**Exercise instructions:** Each record below gets repeated exactly, and pictures stay out of the copy.

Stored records
┏━━
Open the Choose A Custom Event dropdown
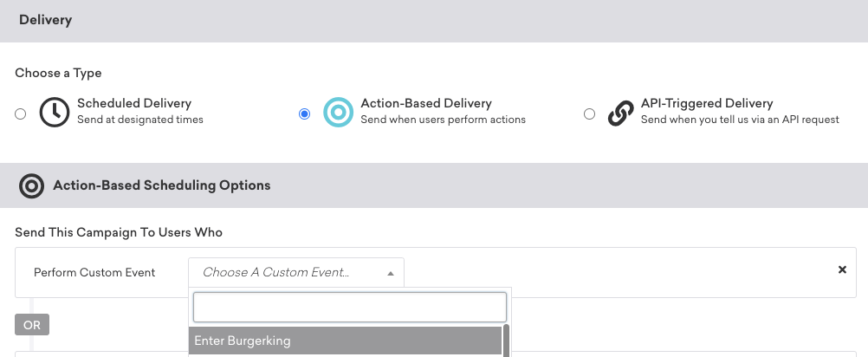868x357 pixels. pos(296,272)
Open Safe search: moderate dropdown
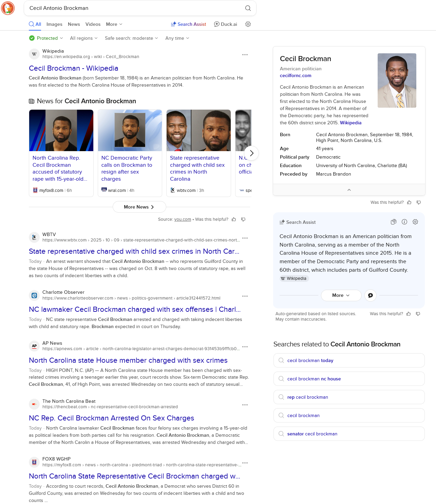This screenshot has height=504, width=436. tap(131, 38)
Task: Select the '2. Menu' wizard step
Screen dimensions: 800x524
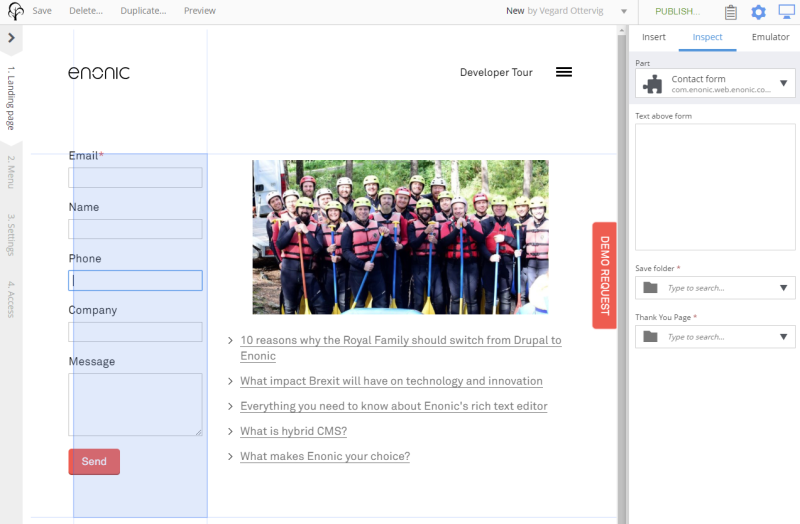Action: point(11,172)
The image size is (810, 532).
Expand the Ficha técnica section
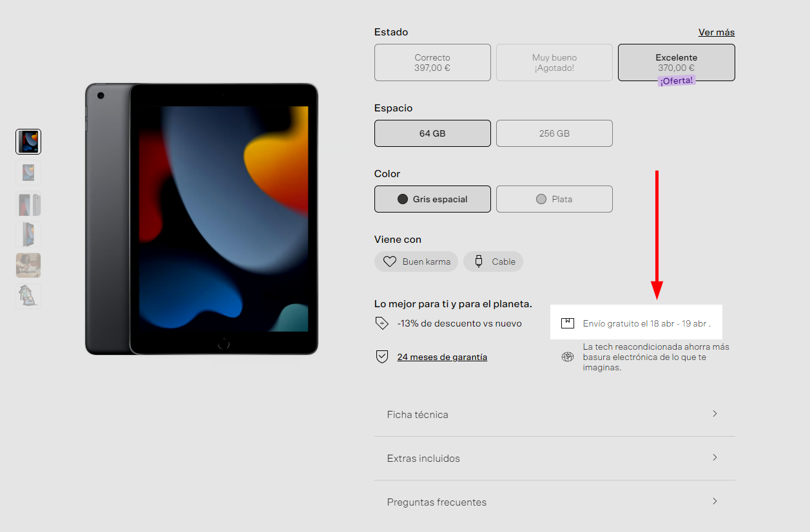(554, 414)
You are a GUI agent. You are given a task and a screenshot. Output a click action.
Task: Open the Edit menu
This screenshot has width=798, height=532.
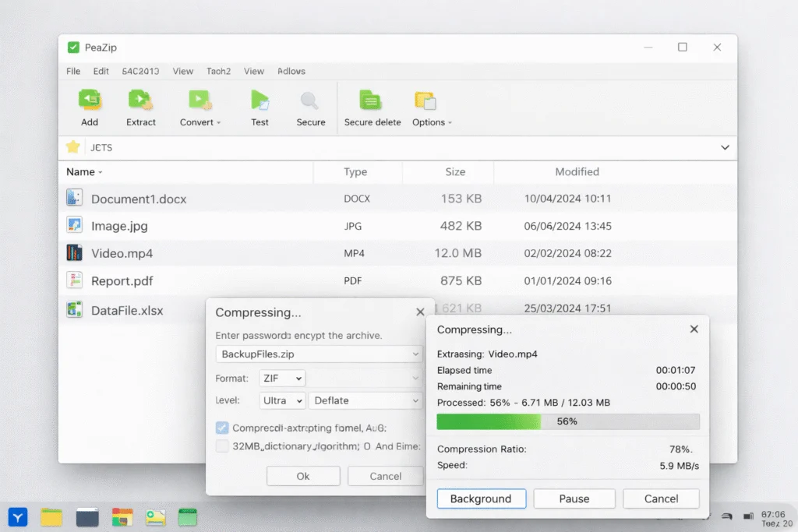pyautogui.click(x=101, y=71)
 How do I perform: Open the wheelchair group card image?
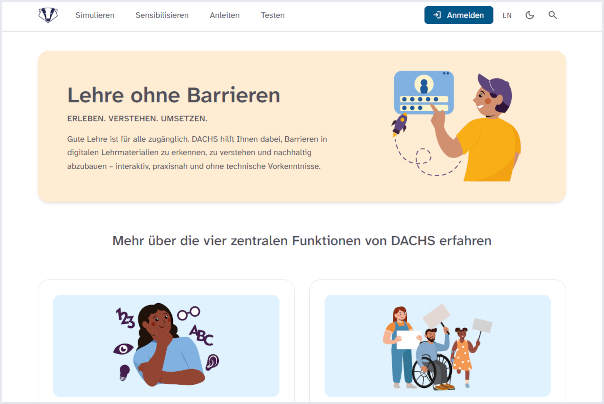[x=438, y=345]
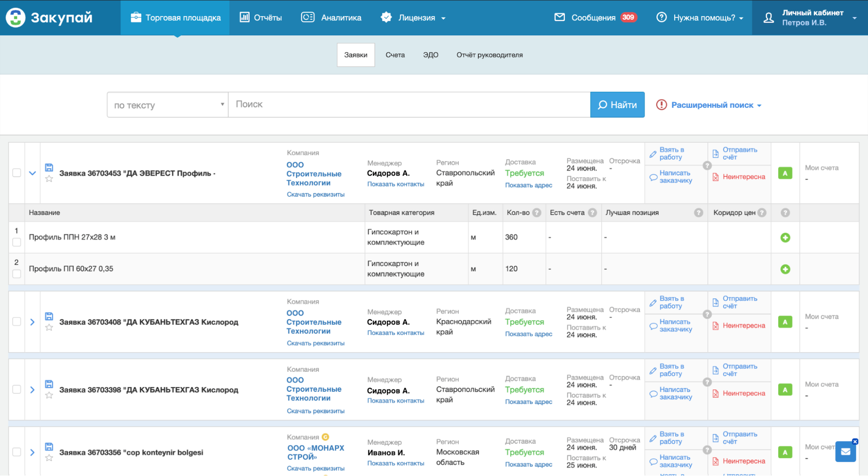Tick the checkbox for request 36703453

tap(17, 173)
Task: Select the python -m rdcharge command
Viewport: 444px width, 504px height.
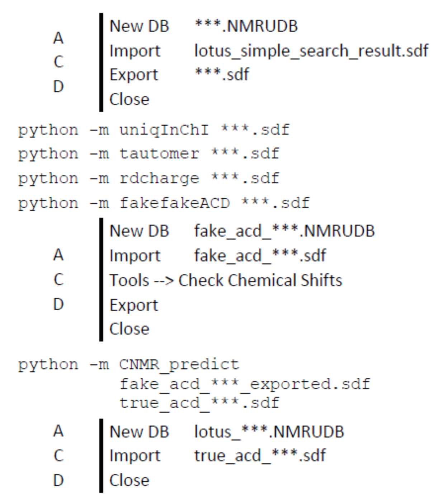Action: coord(148,178)
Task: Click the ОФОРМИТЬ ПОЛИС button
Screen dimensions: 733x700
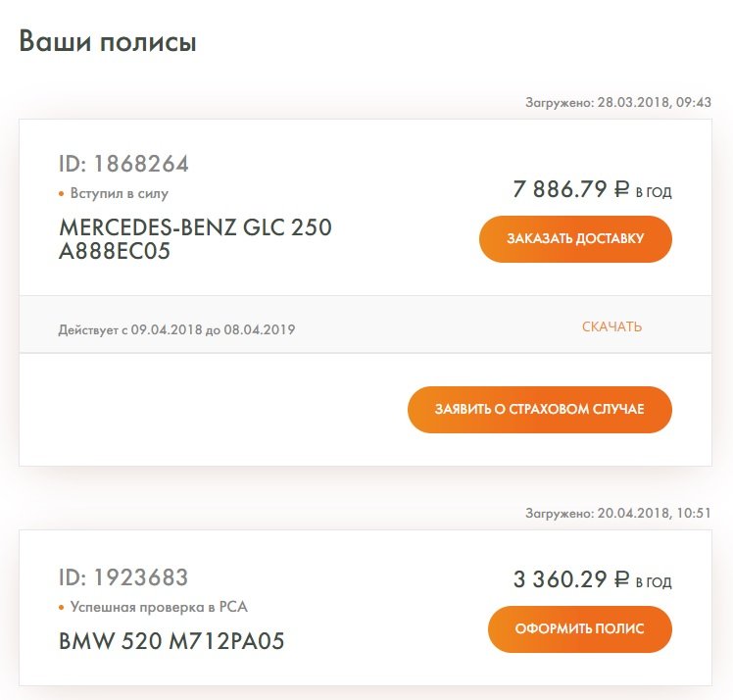Action: click(580, 628)
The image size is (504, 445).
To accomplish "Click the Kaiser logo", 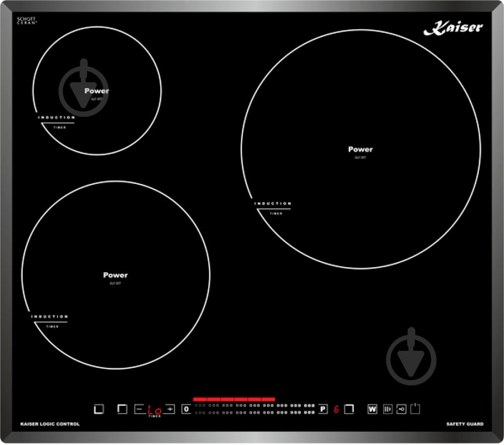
┗━━
**Result below:**
Open the Choose A Custom Event dropdown
868x357 pixels. pos(296,272)
Open Safe search: moderate dropdown
This screenshot has height=504, width=436. tap(131, 38)
Task: Select the '2. Menu' wizard step
Screen dimensions: 800x524
Action: point(11,172)
The image size is (810, 532).
Expand the Ficha técnica section
(554, 414)
You are a GUI agent. You are given a task and a screenshot. Output a click action.
Task: Open the Edit menu
This screenshot has width=798, height=532.
pyautogui.click(x=101, y=71)
 How do I perform: Open the wheelchair group card image?
[x=438, y=345]
Tick the checkbox for request 36703453

tap(17, 173)
Task: Select the python -m rdcharge command
Viewport: 444px width, 504px height.
Action: coord(148,178)
Task: Click the ОФОРМИТЬ ПОЛИС button
Screen dimensions: 733x700
Action: click(580, 628)
The image size is (504, 445).
To accomplish "Click the Kaiser logo", 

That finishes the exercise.